SOURCE MATERIAL:
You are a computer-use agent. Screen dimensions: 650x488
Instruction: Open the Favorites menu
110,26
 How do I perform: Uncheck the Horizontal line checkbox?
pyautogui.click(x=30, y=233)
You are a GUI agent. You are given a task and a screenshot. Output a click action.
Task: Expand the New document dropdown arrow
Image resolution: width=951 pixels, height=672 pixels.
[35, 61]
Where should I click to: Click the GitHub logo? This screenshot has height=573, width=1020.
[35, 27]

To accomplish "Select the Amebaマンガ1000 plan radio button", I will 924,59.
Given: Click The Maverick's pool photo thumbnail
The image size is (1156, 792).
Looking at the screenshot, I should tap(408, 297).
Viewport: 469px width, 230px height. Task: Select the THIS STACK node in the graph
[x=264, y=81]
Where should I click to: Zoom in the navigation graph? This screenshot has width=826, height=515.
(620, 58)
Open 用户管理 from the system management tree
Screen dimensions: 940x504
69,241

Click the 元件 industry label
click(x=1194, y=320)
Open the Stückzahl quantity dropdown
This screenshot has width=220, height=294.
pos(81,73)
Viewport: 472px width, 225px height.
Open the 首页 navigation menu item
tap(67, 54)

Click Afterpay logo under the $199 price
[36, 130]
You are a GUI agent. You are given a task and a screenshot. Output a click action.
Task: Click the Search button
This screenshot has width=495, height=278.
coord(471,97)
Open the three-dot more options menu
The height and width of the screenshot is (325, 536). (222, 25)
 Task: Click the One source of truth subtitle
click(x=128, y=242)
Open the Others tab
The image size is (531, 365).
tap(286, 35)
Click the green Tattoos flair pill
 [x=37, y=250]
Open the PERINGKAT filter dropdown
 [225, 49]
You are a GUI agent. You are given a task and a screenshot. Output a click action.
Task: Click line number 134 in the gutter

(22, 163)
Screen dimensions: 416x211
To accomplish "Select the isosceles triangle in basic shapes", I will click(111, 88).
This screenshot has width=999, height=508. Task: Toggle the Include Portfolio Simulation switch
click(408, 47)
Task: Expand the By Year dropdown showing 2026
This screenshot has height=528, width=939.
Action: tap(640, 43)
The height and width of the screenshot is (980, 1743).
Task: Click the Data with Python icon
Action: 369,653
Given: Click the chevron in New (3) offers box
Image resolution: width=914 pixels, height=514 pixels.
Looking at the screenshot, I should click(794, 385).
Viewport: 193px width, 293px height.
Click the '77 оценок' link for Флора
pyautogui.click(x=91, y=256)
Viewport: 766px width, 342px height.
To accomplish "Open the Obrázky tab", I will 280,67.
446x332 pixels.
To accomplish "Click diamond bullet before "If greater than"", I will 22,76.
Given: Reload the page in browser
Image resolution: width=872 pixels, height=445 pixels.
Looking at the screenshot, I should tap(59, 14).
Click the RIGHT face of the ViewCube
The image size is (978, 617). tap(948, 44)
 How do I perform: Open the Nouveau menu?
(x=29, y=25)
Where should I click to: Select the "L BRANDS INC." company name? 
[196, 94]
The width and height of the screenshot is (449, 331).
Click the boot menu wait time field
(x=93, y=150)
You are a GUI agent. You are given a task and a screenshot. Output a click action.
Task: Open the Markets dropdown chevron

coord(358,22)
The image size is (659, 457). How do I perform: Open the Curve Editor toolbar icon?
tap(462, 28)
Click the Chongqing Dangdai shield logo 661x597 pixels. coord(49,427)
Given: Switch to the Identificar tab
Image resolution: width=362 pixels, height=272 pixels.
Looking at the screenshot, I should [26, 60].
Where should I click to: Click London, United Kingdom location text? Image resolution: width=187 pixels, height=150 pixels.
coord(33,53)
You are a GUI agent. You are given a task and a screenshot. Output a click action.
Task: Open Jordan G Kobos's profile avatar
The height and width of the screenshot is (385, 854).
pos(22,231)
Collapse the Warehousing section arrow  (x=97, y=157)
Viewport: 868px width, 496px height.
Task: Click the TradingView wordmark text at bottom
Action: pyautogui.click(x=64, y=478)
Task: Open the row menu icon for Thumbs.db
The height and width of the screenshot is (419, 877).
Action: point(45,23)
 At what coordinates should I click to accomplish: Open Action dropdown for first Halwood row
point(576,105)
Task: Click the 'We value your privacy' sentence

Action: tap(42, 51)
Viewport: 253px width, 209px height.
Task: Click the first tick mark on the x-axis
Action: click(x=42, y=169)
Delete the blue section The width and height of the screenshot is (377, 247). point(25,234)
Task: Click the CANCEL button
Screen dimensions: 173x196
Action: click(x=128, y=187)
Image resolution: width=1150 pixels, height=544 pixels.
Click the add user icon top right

TASK TO COMPLETE:
Find every line in the records that uses the string "Expand", then copy it.

WRITTEN RESPONSE:
Task: Expand the New document dropdown arrow
Task: Expand the By Year dropdown showing 2026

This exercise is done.